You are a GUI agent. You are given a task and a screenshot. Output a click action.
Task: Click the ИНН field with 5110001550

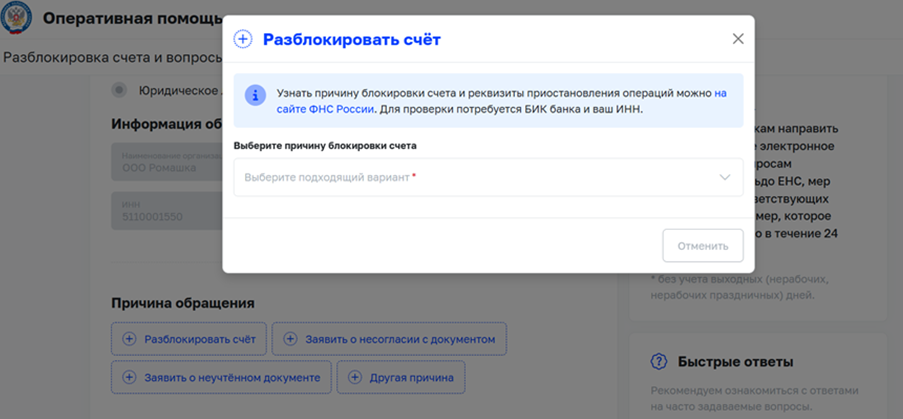tap(166, 211)
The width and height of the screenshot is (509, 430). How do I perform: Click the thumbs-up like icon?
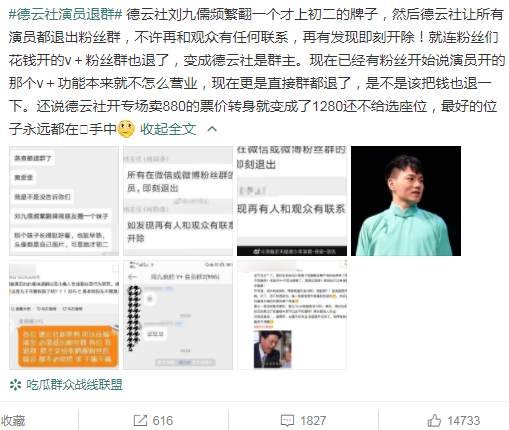434,420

*Problem statement:*
No pictures belong in the copy. Retype exactly, and only, the lines from the line containing "The width and" through the last line of the data, both included.

*Answer space:*
The width and height of the screenshot is (509, 430). How do I perform: Click the thumbs-up like icon?
434,420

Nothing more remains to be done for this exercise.